::: Raw data

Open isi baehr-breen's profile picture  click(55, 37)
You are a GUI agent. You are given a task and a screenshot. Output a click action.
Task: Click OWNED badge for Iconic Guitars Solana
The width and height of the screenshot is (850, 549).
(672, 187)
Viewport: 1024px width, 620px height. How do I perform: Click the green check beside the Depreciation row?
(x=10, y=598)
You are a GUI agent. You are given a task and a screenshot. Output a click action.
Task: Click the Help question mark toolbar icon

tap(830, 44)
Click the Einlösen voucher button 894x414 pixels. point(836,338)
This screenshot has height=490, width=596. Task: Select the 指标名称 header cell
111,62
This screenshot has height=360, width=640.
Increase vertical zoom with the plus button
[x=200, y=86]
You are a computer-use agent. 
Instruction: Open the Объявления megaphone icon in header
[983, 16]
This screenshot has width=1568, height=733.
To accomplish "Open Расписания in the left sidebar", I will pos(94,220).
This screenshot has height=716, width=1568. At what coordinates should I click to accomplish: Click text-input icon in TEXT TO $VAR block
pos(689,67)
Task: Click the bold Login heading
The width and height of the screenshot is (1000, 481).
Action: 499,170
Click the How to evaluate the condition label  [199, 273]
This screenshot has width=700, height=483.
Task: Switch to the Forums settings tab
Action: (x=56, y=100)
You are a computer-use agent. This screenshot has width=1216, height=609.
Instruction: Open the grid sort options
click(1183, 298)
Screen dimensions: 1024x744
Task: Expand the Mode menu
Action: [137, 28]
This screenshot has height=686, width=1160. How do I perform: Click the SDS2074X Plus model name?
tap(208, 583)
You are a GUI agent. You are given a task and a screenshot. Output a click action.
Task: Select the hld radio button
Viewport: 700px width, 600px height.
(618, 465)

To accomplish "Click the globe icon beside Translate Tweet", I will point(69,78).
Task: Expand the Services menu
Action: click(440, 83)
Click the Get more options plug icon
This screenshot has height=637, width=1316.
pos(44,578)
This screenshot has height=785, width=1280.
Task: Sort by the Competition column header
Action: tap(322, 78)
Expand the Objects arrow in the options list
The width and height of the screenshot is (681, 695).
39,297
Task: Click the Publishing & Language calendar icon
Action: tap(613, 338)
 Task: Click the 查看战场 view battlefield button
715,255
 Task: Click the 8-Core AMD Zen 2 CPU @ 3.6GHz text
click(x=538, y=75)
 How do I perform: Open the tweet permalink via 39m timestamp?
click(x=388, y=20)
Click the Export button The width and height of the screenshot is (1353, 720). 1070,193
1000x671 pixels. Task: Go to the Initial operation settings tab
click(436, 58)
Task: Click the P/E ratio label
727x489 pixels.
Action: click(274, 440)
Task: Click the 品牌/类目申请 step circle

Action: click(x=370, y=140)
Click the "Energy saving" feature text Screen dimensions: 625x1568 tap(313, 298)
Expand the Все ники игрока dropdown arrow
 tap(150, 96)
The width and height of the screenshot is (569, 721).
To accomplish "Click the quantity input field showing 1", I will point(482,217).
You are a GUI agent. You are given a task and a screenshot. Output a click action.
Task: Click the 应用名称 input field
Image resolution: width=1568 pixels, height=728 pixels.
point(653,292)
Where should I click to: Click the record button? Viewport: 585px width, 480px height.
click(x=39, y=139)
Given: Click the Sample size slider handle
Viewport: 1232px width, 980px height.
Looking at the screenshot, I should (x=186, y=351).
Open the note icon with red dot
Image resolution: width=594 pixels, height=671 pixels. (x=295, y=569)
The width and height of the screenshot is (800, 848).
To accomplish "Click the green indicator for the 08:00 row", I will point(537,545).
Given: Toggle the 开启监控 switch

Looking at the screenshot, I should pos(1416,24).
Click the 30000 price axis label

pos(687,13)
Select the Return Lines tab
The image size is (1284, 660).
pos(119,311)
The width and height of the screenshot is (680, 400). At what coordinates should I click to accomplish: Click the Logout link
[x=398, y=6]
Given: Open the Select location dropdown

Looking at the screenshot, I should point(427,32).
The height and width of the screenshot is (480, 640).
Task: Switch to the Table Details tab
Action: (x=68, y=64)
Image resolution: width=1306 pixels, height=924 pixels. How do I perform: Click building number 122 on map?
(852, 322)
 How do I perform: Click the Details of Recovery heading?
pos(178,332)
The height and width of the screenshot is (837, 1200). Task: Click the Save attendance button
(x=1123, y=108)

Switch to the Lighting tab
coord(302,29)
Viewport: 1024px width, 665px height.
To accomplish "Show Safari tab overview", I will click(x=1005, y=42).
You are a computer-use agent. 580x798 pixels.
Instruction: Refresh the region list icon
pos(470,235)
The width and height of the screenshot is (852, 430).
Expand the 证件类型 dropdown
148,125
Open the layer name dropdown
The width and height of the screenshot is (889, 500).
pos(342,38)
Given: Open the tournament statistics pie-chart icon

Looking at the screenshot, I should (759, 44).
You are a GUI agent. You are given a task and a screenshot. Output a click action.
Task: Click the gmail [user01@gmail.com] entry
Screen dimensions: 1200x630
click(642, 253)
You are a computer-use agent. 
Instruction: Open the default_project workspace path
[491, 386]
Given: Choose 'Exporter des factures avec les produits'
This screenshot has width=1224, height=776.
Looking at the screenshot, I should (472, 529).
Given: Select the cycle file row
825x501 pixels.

::::::

**Brief**
Repeat the listing above in full.

**Response to this task**
Open isi baehr-breen's profile picture  click(55, 37)
You are a GUI agent. You are given a task and a screenshot. Output a click action.
Task: Click OWNED badge for Iconic Guitars Solana
The width and height of the screenshot is (850, 549).
(672, 187)
Viewport: 1024px width, 620px height. How do I perform: Click the green check beside the Depreciation row?
(x=10, y=598)
You are a GUI agent. You are given a task and a screenshot. Output a click action.
Task: Click the Help question mark toolbar icon

tap(830, 44)
Click the Einlösen voucher button 894x414 pixels. point(836,338)
This screenshot has height=490, width=596. Task: Select the 指标名称 header cell
111,62
This screenshot has height=360, width=640.
Increase vertical zoom with the plus button
[x=200, y=86]
You are a computer-use agent. 
Instruction: Open the Объявления megaphone icon in header
[983, 16]
This screenshot has width=1568, height=733.
To accomplish "Open Расписания in the left sidebar", I will pos(94,220).
This screenshot has height=716, width=1568. At what coordinates should I click to accomplish: Click text-input icon in TEXT TO $VAR block
pos(689,67)
Task: Click the bold Login heading
The width and height of the screenshot is (1000, 481).
Action: 499,170
Click the How to evaluate the condition label  [199, 273]
This screenshot has width=700, height=483.
Task: Switch to the Forums settings tab
Action: (x=56, y=100)
You are a computer-use agent. This screenshot has width=1216, height=609.
Instruction: Open the grid sort options
click(1183, 298)
Screen dimensions: 1024x744
Task: Expand the Mode menu
Action: [137, 28]
This screenshot has height=686, width=1160. How do I perform: Click the SDS2074X Plus model name?
tap(208, 583)
You are a GUI agent. You are given a task and a screenshot. Output a click action.
Task: Select the hld radio button
Viewport: 700px width, 600px height.
(618, 465)

To accomplish "Click the globe icon beside Translate Tweet", I will point(69,78).
Task: Expand the Services menu
Action: click(440, 83)
Click the Get more options plug icon
This screenshot has height=637, width=1316.
pos(44,578)
This screenshot has height=785, width=1280.
Task: Sort by the Competition column header
Action: tap(322, 78)
Expand the Objects arrow in the options list
The width and height of the screenshot is (681, 695).
39,297
Task: Click the Publishing & Language calendar icon
Action: tap(613, 338)
 Task: Click the 查看战场 view battlefield button
715,255
 Task: Click the 8-Core AMD Zen 2 CPU @ 3.6GHz text
click(x=538, y=75)
 How do I perform: Open the tweet permalink via 39m timestamp?
click(x=388, y=20)
Click the Export button The width and height of the screenshot is (1353, 720). 1070,193
1000x671 pixels. Task: Go to the Initial operation settings tab
click(436, 58)
Task: Click the P/E ratio label
727x489 pixels.
Action: click(274, 440)
Task: Click the 品牌/类目申请 step circle

Action: click(x=370, y=140)
Click the "Energy saving" feature text Screen dimensions: 625x1568 tap(313, 298)
Expand the Все ники игрока dropdown arrow
 tap(150, 96)
The width and height of the screenshot is (569, 721).
To accomplish "Click the quantity input field showing 1", I will point(482,217).
You are a GUI agent. You are given a task and a screenshot. Output a click action.
Task: Click the 应用名称 input field
Image resolution: width=1568 pixels, height=728 pixels.
point(653,292)
Where should I click to: Click the record button? Viewport: 585px width, 480px height.
click(x=39, y=139)
Given: Click the Sample size slider handle
Viewport: 1232px width, 980px height.
Looking at the screenshot, I should (x=186, y=351).
Open the note icon with red dot
Image resolution: width=594 pixels, height=671 pixels. (x=295, y=569)
The width and height of the screenshot is (800, 848).
To accomplish "Click the green indicator for the 08:00 row", I will point(537,545).
Given: Toggle the 开启监控 switch

Looking at the screenshot, I should pos(1416,24).
Click the 30000 price axis label

pos(687,13)
Select the Return Lines tab
The image size is (1284, 660).
pos(119,311)
The width and height of the screenshot is (680, 400). At what coordinates should I click to accomplish: Click the Logout link
[x=398, y=6]
Given: Open the Select location dropdown

Looking at the screenshot, I should point(427,32).
The height and width of the screenshot is (480, 640).
Task: Switch to the Table Details tab
Action: (x=68, y=64)
Image resolution: width=1306 pixels, height=924 pixels. How do I perform: Click building number 122 on map?
(852, 322)
 How do I perform: Click the Details of Recovery heading?
pos(178,332)
The height and width of the screenshot is (837, 1200). Task: Click the Save attendance button
(x=1123, y=108)

Switch to the Lighting tab
coord(302,29)
Viewport: 1024px width, 665px height.
To accomplish "Show Safari tab overview", I will click(x=1005, y=42).
You are a computer-use agent. 580x798 pixels.
Instruction: Refresh the region list icon
pos(470,235)
The width and height of the screenshot is (852, 430).
Expand the 证件类型 dropdown
148,125
Open the layer name dropdown
The width and height of the screenshot is (889, 500).
pos(342,38)
Given: Open the tournament statistics pie-chart icon

Looking at the screenshot, I should (759, 44).
You are a GUI agent. You are given a task and a screenshot. Output a click action.
Task: Click the gmail [user01@gmail.com] entry
Screen dimensions: 1200x630
click(642, 253)
You are a computer-use agent. 
Instruction: Open the default_project workspace path
[491, 386]
Given: Choose 'Exporter des factures avec les produits'
This screenshot has width=1224, height=776.
Looking at the screenshot, I should (472, 529).
Given: Select the cycle file row
825x501 pixels.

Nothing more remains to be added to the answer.